In another post he wrote “retarded!” in capital letters.
When one person wrote, “Please stop using an outdated slur that targets people with disabilities” on May 20, Weinberg wrote, “Please stop being offended by the word ‘retarded.’”
In another exchange, someone posted a video about Special Olympics, telling Weinberg to watch it and ”u will rethink ur post.”
Weinberg wrote back, “Relax, Mike. It’s just a word. It can’t hurt you.”
But “Mike” replied, “I am in the Special Olympics words hurt that hurt a lot.”
The exchange prompted another poster to write, “This quote explains the internal justification this candidate applies for using slurs. By electing this candidate to the #Kyrene School Board, this is what this candidate will say when he hurls slurs at children and their parents.”
Weinberg has often used Twitter to criticized members of both the Kyrene and Chandler Unified governing boards, often as a member of an advocacy group called Purple For Parents.
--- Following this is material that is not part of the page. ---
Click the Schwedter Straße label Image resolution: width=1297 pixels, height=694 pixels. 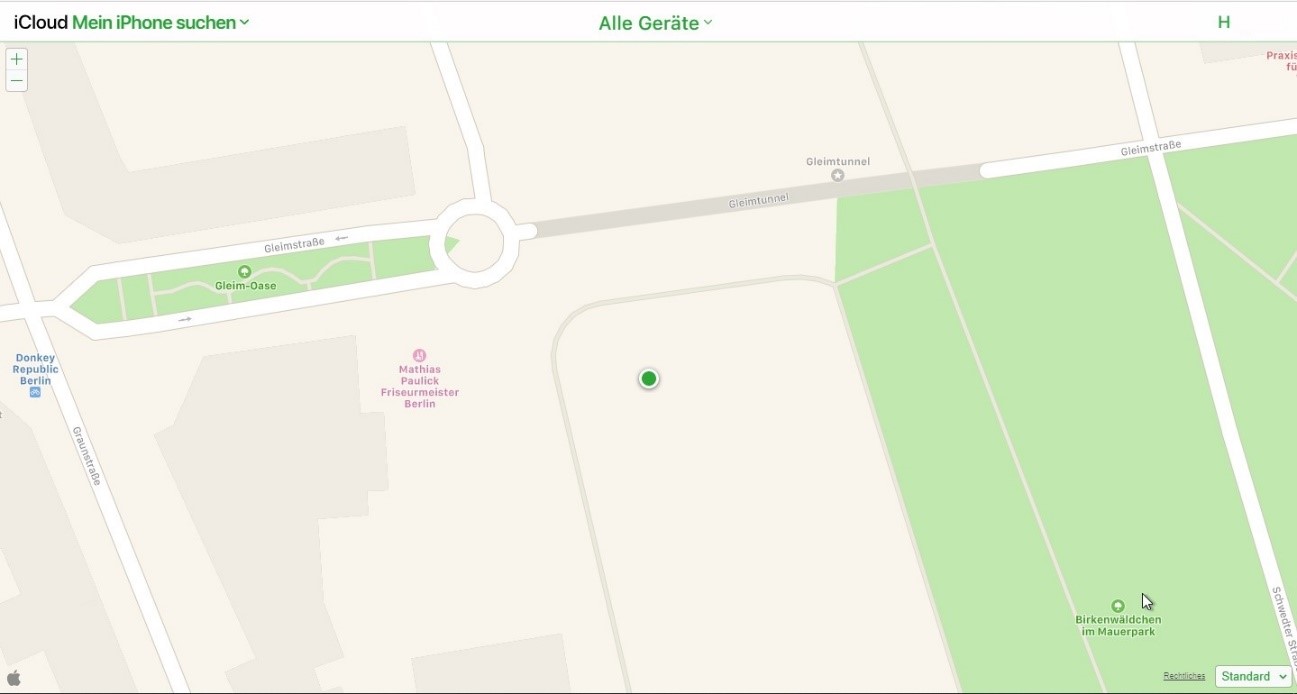click(1283, 620)
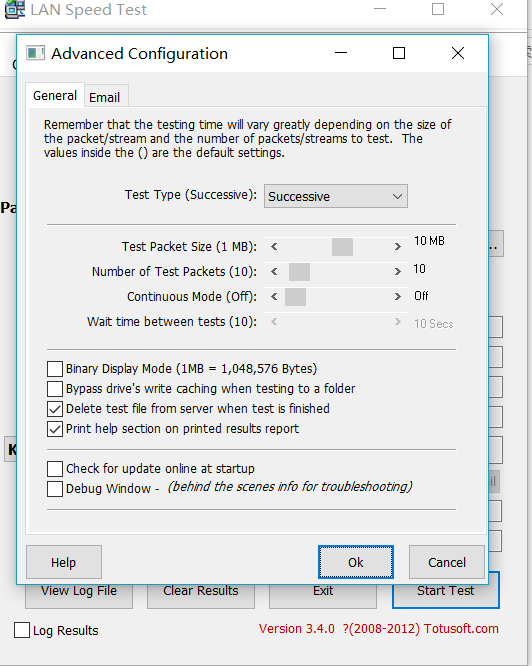
Task: Click the Cancel button
Action: coord(447,562)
He and other members of that group want both districts to drop equity programs and policies aimed at reducing achievement gaps and disparities in discipline between white students and students of color.
But his posts last week pulled the LD 18 Republican Committee into the fray.
Several Republicans have privately criticized the committee for allegedly supporting Weinberg.
During an appearance before that committee Feb. 12 in which he outlined his positions, Weinberg showed a PowerPoint presentation that called Kyrene Superintendent Dr. Jan Vesely a “left wing superintendent” and stated “Democrats are destroying America.”
Another slide called the equity program “anti-capitalist and anti-white.”
His posts on Twitter last week prompted Kolomyjec to post a message to local Republicans.
“The Republican Party in Legislative District 18 is supporting this person as a candidate for Kyrene School Board,” Kolomyjec posted. “Mr. Weinberg has appeared at their meetings with rousing support. My Republican friends, are you okay with this? If not, please reach out to your party and ask them to stop supporting this person.
“There HAS to be a line. There HAS to be a line,” she said, noting that even if they can’t support Democrats in the nonpartisan race, there are two independent candidates “who have the best interests of our children in mind and would make excellent school board members.”
Candidates for school board cannot file petitions to get on the ballot until June 6 and must file by July 6. However, they are required by law to file statements of interest before they can circulate petitions.
Weinberg had filed that document and announced he was running when he addressed a Kyrene board meeting “call to the public” segment before the board began meeting virtually because of social distancing concerns.